(Word and element location listing)
◇ ◇ ◇ ◇ ◇

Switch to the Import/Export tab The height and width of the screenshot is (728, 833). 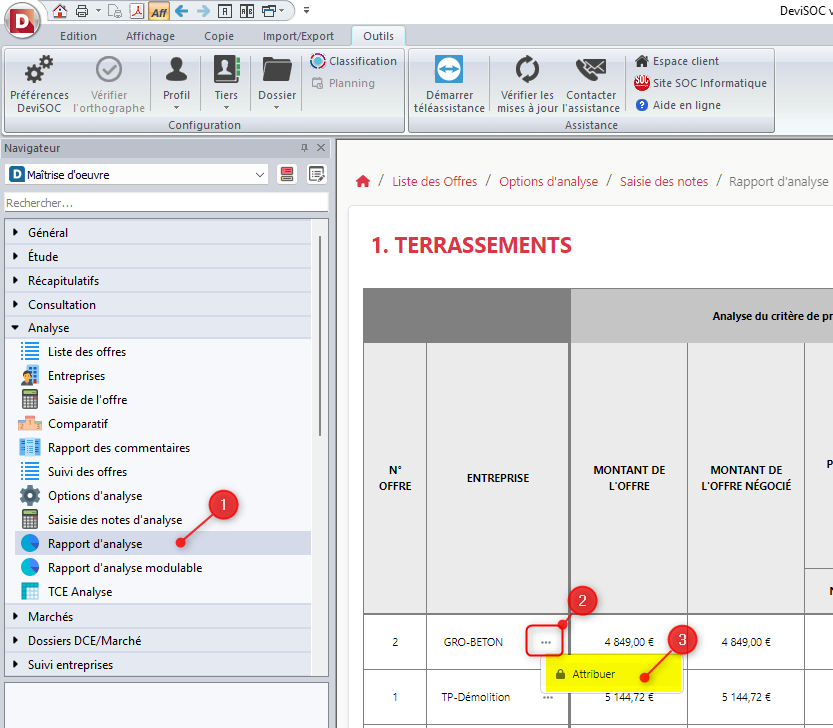pos(298,36)
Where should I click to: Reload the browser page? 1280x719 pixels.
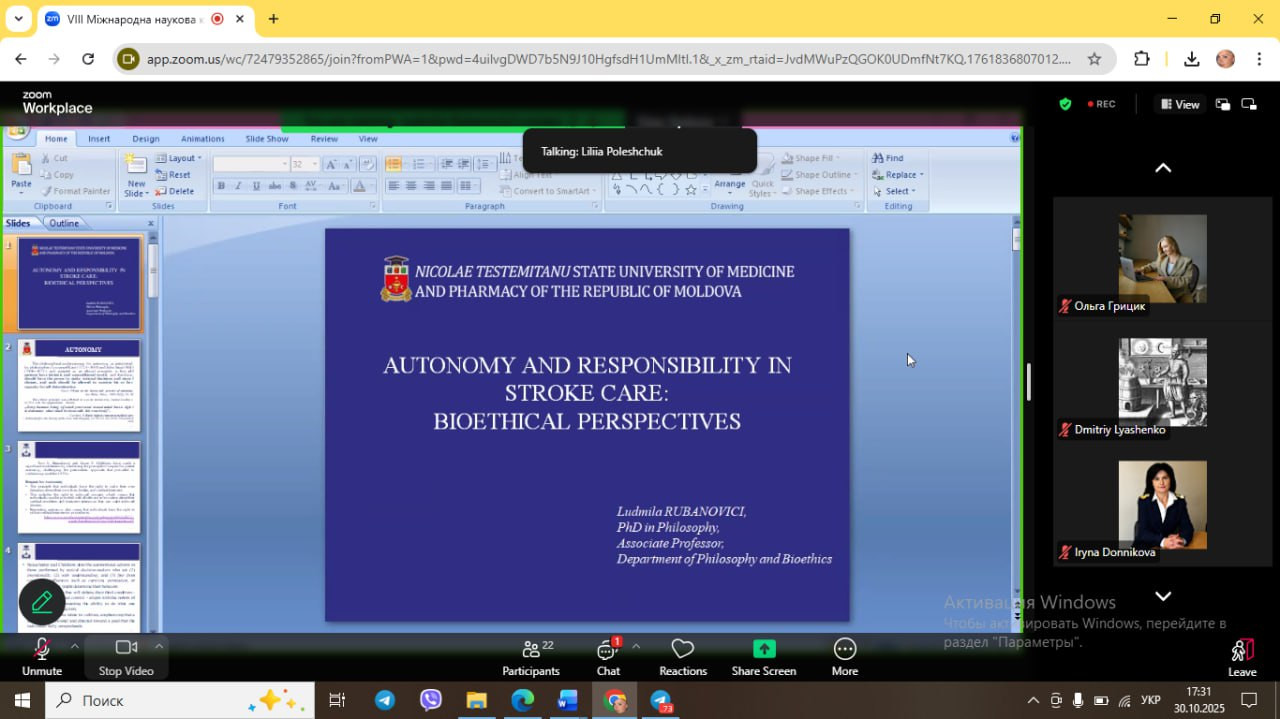88,59
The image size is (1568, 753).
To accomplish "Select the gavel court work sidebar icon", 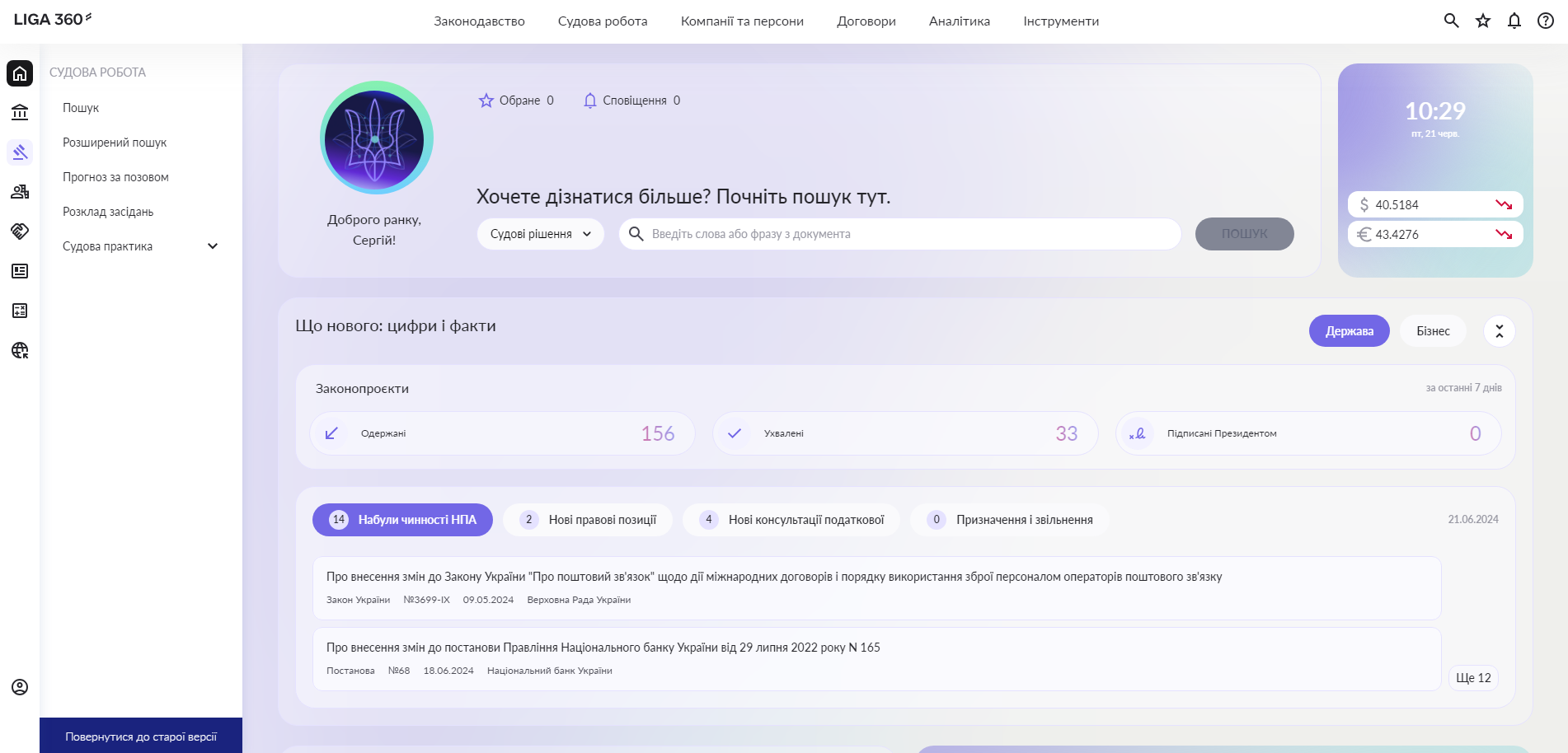I will point(20,152).
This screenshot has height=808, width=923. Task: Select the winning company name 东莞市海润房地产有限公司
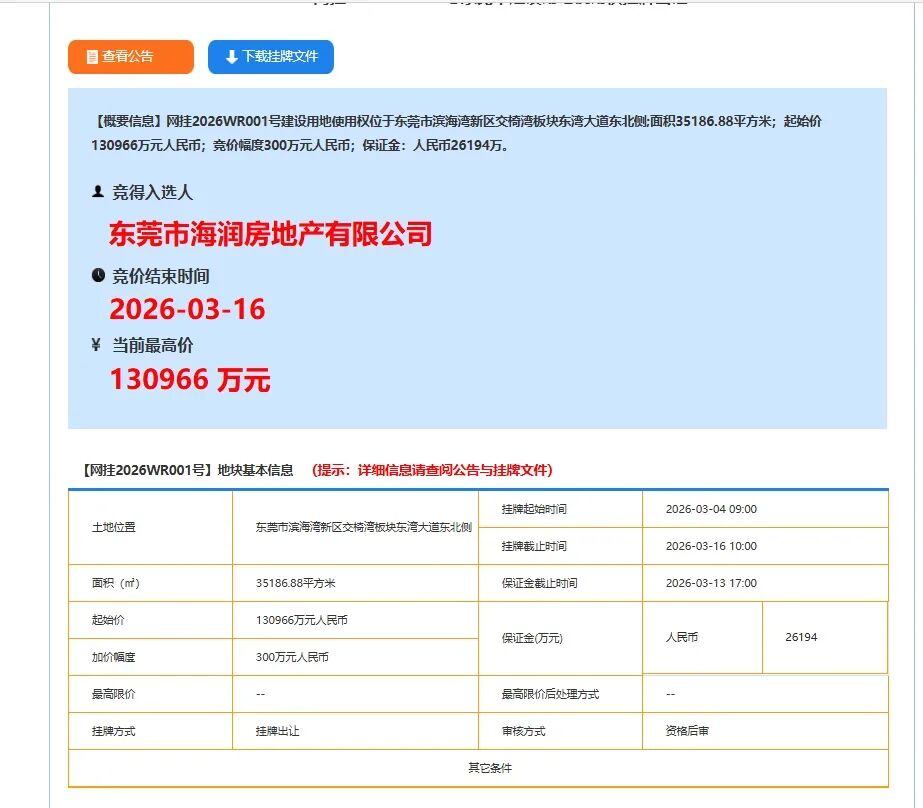point(272,234)
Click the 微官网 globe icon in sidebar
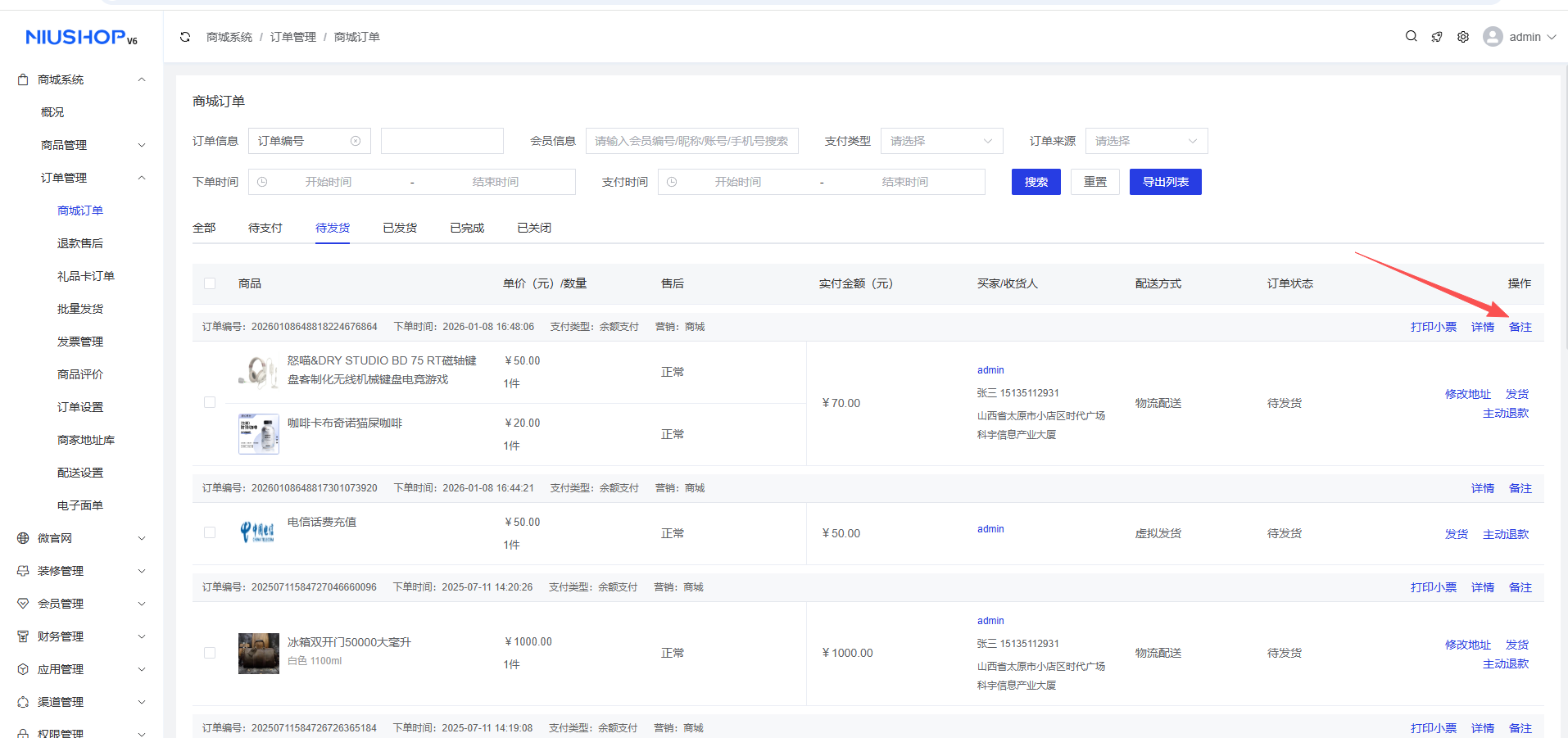This screenshot has height=738, width=1568. point(21,538)
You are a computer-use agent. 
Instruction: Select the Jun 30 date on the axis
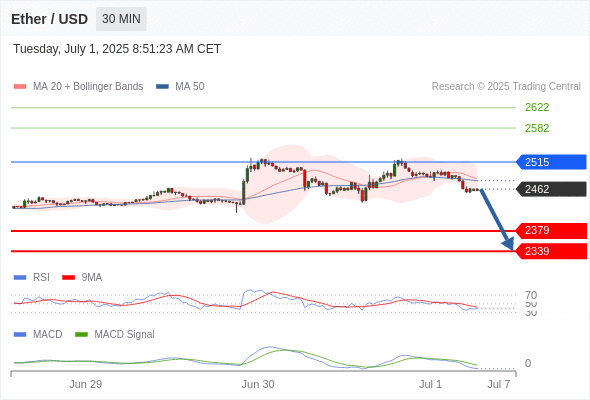point(258,384)
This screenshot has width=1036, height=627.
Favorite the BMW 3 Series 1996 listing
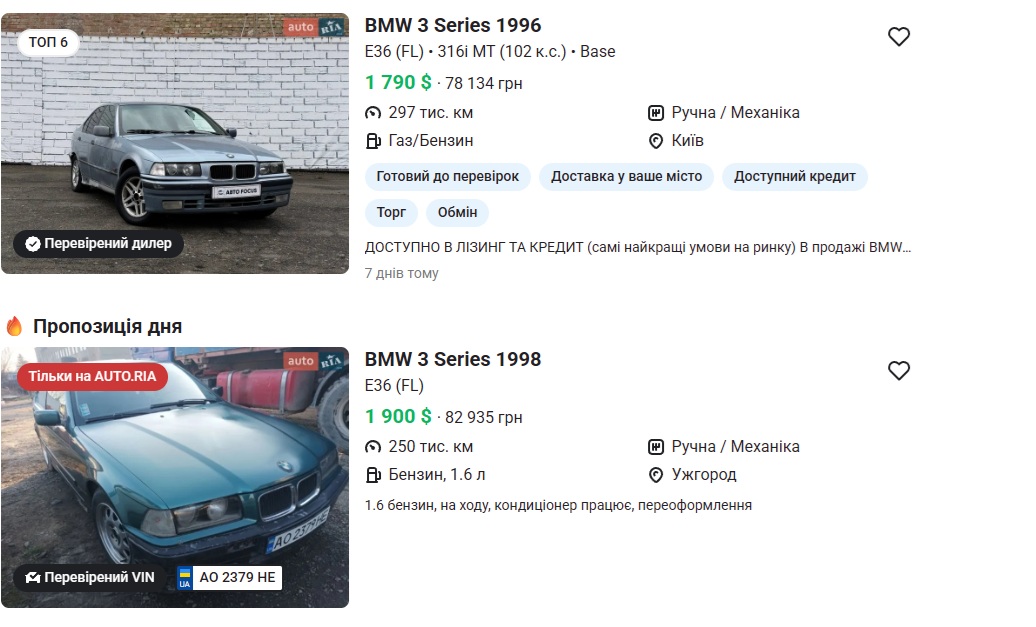899,37
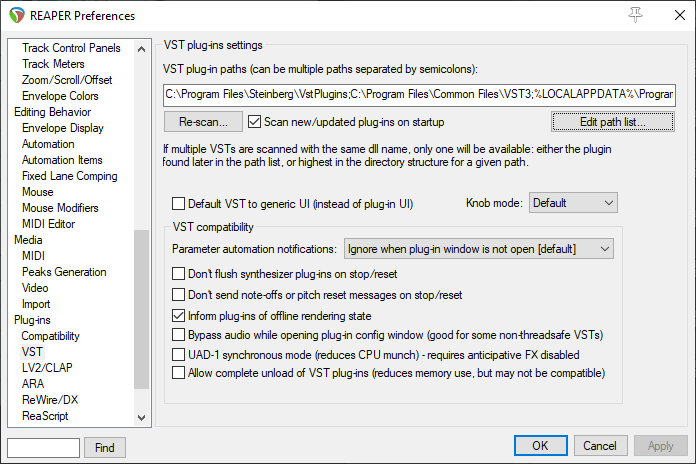Screen dimensions: 696x464
Task: Select LV2/CLAP in the preferences tree
Action: pyautogui.click(x=47, y=368)
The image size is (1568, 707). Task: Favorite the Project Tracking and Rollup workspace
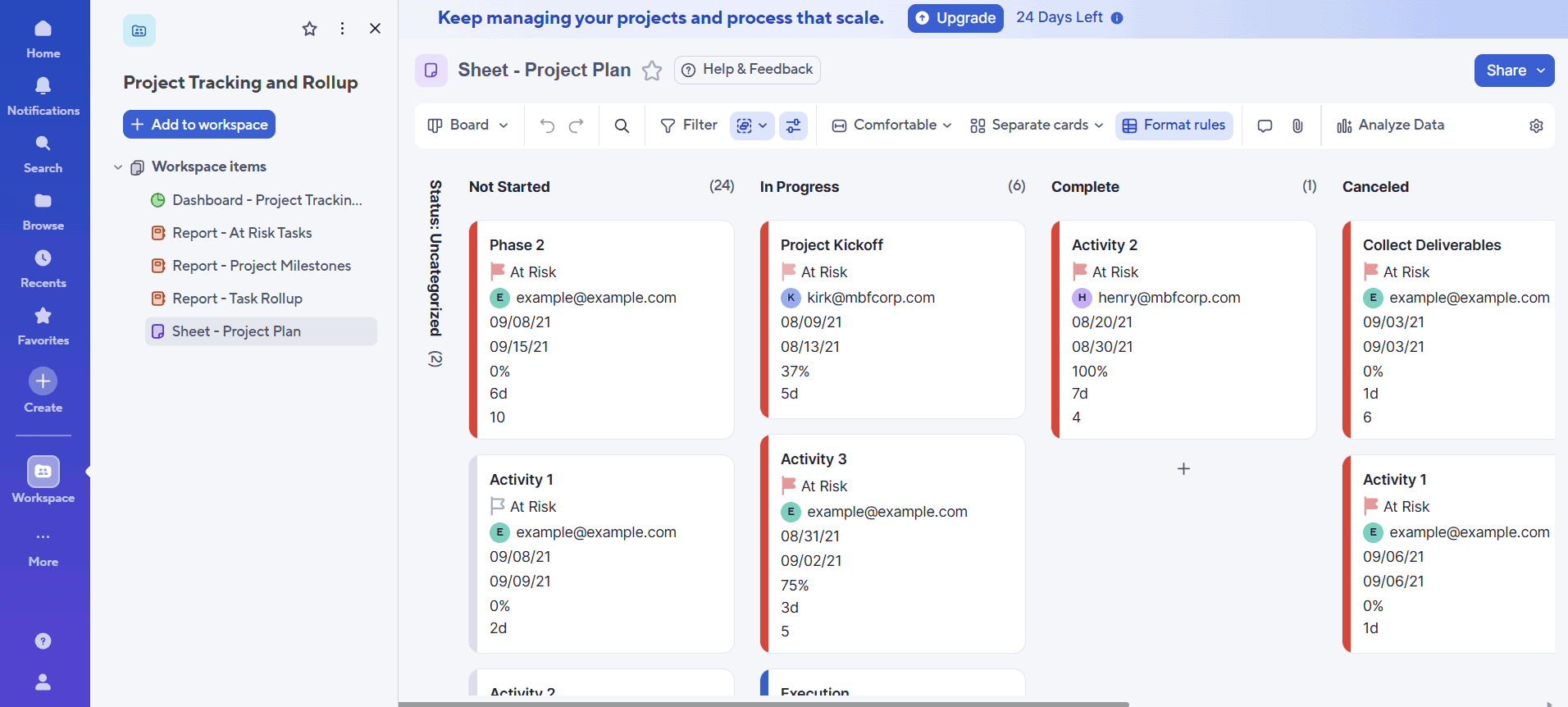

◇ ◇ ◇ ◇ ◇

Starting at the line that contains "This screenshot has width=1036, height=627." and running through the end of the listing, rewrite those lines with "Favorite" changed to "Bookmark" and everything else unchanged. Omit the pictures.

This screenshot has width=1036, height=627.
Bookmark the BMW 3 Series 1996 listing
899,37
Screen dimensions: 696x464
Task: Select LV2/CLAP in the preferences tree
Action: pyautogui.click(x=47, y=368)
The image size is (1568, 707). Task: Bookmark the Project Tracking and Rollup workspace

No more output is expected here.